Since my solution does not provide an easy (practical) way to find tol as #Arun pointed out, one way to find the closest values would be seting tol=NULL and asking for the exact number of close values as in:
> close(x, value=10)[1:3]
[1] 10.120992 9.617557 10.630182
This shows the three values in x closest to 10.
I can't think of a way without using sort. However, you can speed it up by using partial sort.
x[abs(x-10) %in% sort(abs(x-10), partial=1:2)[1:2]]
# [1] 9.617557 10.120992
In case the same values are present more than once, you'll get all of them here. So, you can either wrap this with unique or you can use match instead as follows:
x[match(sort(abs(x-10), partial=1:2)[1:2], abs(x-10))]
# [1] 10.120992 9.617557
dput output:
dput(x)
c(0.98799517, 1.09055728, 1.20383713, 1.32927166, 1.46857509,
1.62380423, 1.79743107, 1.99241551, 2.21226576, 2.46106916, 2.74346924,
3.06455219, 3.42958354, 3.84350238, 4.31005838, 4.83051356, 5.40199462,
6.01590035, 6.65715769, 7.30532785, 7.93823621, 8.53773241, 9.09570538,
9.61755743, 10.12099196, 10.6301818, 11.16783243, 11.74870531,
12.37719092, 13.04922392, 13.75661322, 14.49087793, 15.24414627,
16.00601247, 16.75709565, 17.46236358, 18.06882072, 18.51050094,
18.71908344, 18.63563523, 18.22123225, 17.46709279, 16.40246292,
15.09417699, 13.63404124, 12.11854915, 10.6305417, 9.22947285,
7.95056, 6.80923943, 5.80717982, 4.93764782, 4.1894745, 3.54966795,
3.00499094, 2.54283599, 2.1516578, 1.82114213, 1.54222565, 1.30703661,
1.10879707, 0.94170986, 0.80084308, 0.68201911, 0.58171175, 0.49695298,
0.42525021, 0.3645135, 0.31299262, 0.26922281, 0.2319786, 0.20023468,
0.17313291, 0.14995459, 0.1300973, 0.11305559, 0.09840485, 0.08578789,
0.07490387, 0.06549894, 0.05735864)
I'm not sure your question is clear, so here's another approach.
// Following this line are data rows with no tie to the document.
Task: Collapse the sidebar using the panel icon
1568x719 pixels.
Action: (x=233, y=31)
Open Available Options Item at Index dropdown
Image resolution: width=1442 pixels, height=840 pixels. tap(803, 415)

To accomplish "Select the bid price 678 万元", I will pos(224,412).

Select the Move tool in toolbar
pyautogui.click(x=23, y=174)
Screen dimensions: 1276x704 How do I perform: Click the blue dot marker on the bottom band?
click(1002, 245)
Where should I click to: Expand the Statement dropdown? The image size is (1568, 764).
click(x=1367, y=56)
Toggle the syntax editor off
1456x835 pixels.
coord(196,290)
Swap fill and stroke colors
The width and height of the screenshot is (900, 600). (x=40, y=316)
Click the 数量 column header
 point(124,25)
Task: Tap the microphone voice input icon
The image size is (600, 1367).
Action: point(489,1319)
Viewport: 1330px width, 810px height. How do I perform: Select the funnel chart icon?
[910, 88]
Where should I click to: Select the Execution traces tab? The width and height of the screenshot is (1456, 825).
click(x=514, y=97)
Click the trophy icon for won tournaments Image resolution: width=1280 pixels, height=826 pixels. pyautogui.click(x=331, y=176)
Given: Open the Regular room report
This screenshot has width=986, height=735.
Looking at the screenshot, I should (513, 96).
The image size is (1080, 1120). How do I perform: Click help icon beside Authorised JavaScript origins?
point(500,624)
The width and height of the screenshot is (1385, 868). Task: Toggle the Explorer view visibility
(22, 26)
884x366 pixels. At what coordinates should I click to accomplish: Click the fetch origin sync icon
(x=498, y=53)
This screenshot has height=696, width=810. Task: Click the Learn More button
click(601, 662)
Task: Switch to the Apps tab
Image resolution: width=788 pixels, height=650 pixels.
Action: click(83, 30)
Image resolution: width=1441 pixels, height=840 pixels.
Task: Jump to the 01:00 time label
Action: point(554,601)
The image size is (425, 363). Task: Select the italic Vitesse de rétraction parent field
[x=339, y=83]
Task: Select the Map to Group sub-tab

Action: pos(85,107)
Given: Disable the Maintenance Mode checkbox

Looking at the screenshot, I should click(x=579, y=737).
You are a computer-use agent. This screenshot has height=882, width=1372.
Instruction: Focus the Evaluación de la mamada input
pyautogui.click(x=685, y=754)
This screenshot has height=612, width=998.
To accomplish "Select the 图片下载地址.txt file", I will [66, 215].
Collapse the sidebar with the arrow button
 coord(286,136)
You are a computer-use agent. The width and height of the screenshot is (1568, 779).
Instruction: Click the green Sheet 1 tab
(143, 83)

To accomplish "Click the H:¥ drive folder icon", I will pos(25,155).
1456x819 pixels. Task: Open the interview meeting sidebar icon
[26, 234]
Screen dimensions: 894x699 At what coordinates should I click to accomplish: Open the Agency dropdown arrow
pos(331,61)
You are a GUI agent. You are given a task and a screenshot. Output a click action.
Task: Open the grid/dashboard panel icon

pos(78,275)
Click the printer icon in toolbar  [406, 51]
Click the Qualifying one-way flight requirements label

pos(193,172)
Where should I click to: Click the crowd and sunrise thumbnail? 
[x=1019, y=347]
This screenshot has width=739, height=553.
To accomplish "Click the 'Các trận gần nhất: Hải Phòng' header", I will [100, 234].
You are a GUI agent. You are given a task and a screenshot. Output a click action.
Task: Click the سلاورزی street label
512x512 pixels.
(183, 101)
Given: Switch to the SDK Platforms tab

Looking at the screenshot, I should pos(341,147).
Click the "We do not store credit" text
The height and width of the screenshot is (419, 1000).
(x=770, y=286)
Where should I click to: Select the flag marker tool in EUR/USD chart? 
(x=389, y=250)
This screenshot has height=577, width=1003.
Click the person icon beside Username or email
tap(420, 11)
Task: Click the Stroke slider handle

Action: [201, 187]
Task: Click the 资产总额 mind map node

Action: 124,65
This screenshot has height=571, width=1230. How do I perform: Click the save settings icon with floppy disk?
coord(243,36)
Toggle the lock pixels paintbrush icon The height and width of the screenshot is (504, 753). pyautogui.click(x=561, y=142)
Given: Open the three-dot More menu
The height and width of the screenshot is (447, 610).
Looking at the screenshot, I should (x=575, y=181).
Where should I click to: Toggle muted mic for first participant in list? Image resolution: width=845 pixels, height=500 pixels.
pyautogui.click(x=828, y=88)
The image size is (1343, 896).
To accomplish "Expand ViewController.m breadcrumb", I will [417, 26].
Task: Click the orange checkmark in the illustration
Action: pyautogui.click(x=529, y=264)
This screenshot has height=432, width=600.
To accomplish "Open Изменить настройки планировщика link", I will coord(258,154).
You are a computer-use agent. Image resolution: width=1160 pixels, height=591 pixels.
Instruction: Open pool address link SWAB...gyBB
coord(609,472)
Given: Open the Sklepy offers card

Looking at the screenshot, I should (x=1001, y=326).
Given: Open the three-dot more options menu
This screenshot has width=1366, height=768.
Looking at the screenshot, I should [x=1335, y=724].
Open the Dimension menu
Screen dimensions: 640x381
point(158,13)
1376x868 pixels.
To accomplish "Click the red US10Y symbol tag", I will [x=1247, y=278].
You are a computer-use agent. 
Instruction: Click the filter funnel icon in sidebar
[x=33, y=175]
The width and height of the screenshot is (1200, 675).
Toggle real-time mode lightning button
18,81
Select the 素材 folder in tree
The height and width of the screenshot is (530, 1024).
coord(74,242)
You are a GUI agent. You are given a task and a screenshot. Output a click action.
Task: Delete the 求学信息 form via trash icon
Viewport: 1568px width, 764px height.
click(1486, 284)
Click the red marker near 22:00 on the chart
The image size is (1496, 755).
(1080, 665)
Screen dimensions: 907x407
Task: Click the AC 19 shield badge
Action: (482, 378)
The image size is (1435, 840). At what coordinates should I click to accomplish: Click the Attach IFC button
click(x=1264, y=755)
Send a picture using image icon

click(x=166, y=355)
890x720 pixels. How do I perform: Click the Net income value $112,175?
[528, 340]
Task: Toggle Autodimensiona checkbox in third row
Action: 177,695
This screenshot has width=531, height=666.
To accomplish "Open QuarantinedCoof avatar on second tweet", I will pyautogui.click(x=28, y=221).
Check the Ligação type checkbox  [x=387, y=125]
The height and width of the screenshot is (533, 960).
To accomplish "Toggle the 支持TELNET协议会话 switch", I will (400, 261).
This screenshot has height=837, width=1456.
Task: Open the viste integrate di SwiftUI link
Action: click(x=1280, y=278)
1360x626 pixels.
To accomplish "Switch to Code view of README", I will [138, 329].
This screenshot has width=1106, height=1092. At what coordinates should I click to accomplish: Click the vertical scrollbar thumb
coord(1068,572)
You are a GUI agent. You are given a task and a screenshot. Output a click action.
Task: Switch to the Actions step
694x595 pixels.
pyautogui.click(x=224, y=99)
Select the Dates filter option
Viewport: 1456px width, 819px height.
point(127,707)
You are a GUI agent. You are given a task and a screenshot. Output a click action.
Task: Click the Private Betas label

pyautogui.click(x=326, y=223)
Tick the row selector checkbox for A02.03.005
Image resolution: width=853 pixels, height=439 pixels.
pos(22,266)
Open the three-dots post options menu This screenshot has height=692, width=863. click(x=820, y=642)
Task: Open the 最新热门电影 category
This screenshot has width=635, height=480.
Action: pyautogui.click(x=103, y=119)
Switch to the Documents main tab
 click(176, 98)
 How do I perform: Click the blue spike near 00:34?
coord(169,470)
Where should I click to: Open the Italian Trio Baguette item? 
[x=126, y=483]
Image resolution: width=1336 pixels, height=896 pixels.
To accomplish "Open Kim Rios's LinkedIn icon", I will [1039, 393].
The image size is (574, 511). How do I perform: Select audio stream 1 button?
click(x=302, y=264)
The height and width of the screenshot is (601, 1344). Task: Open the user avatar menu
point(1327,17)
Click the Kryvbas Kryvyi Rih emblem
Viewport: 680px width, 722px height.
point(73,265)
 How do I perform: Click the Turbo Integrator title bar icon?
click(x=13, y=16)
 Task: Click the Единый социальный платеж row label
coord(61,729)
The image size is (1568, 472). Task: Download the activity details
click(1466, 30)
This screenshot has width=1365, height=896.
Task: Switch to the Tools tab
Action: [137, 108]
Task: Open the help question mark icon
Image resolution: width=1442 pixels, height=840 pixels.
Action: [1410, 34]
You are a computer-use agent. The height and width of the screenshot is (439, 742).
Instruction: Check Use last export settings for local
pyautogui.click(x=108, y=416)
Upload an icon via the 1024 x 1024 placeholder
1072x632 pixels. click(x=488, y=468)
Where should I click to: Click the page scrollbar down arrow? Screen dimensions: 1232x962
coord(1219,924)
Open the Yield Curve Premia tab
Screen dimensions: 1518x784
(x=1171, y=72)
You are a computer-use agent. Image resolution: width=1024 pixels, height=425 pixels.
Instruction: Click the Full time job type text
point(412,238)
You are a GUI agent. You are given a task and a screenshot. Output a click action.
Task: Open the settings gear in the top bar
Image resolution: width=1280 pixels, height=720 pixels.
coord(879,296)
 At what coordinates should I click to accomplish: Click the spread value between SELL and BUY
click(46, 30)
To find the value closest to your first desired value, 10.12099196 , subtract that from the vector, take the absolute value, and then find the index of the closest element. Explicit:
delx <- abs( 10.12099196 - x)
min.index <- which.min(delx) #returns index of first minimum if there are duplicates
x[min.index] #gets you the value itself
Apologies if this was not the intent of your question.